[Date Prev][Date Next][Thread Prev][Thread Next][Date Index][Thread Index]
RE: Getting involved in Bison
From: |
Morales Cayuela, Victor (NSB - CN/Hangzhou) |
Subject: |
RE: Getting involved in Bison |
Date: |
Mon, 24 Feb 2020 05:40:02 +0000 |
Hello!
> I recommend that you first build by hand a push parser before trying to get
> this done by m4. For instance take examples/c++/calc++, and change the
> generated parser so that it works as a push parser. Keep this preciously
> somewhere to make sure "make" doesn't kill it. When it works, you can show
> us a diff between the regular pull parser and the push parser, and when we
> agree, we can proceed to make it work in m4.

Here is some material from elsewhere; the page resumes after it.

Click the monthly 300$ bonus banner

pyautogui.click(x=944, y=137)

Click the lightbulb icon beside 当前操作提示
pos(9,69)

Ok, I will first create a draft parser, review it with everyone and then make
it work in m4. I will use Java as reference, should be closer to the final
solution than C.
I have been fiddling this weekend with the push parsers and some examples, but
I didn't look at pushcalc. Although I have used a lot Bison I am still
unfamiliar with jargon and some notions. Thanks for all the suggestions and
examples.
> Maybe you should start with that: find a means to benchmark two pull parsers:
> one off-the-shelf, generated by today's lalr1.cc, and another one where the
> local variables that need to be member variables in push-mode are made member
> variables.
What is the expected difference in performance between local and member
variables? Besides constructor creation/destruction and variable lifetime, I
would say there should not be other issues. Anyway let's test both 😊
Related to this topic:
#################
Do you remember Akim that I told you that in my Mac tests did not pass
completely but in yours they did? Specifically all in these categories:
LALR(1) Calculator
LALR(1) C++ Calculator
Since this time will I need them, I decided to checked them. Seems that in Mac
`wc -l` indents the result with the number of lines, mismatching with the
expected pattern:
tests/testsuite.log:
./calc.at:1111: grep -v 'Return for a new token:' stderr | wc -l
--- - 2020-02-22 13:15:01.000000000 +0800
+++
/Users/Victor/Projects/bison/tests/testsuite.dir/at-groups/456/stdout
2020-02-22 13:15:01.000000000 +0800
@@ -1,2 +1,2 @@
-0
+ 0
Has someone previously reported this? Seems I am predestined to deal with
indentations XD
Separate topic about C++:
#####################
I believe we could improve a bit the C++ generated code and standardize it with
modern syntax.
For example, C++ does no longer recommend constructing objects with
parenthesis, but with braces. I saw yesterday this statement:
symbol_type yylookahead (yylex ());
Which should be rewritten as:
symbol_type yylookahead {yylex ()};
There are also some keywords that help the compiler optimizing. For example,
this structure has a default constructor:
struct by_type { /* Default constructor */ by_type (); ... }
We might add "= default" (or even "= delete" if it is not used and we prefer to
avoid it being created without parameters):
struct by_type { /* Default constructor */ by_type () = default; ... }
We can discuss all this after the push parser.
Regards,
Victor
-----Original Message-----
From: Akim Demaille <address@hidden>
Sent: 2020年2月23日 15:08
To: Morales Cayuela, Victor (NSB - CN/Hangzhou) <address@hidden>
Cc: Bison Bugs <address@hidden>; Bison Patches <address@hidden>
Subject: Re: Getting involved in Bison
Hi Victor!
> Le 20 févr. 2020 à 04:07, Morales Cayuela, Victor (NSB - CN/Hangzhou)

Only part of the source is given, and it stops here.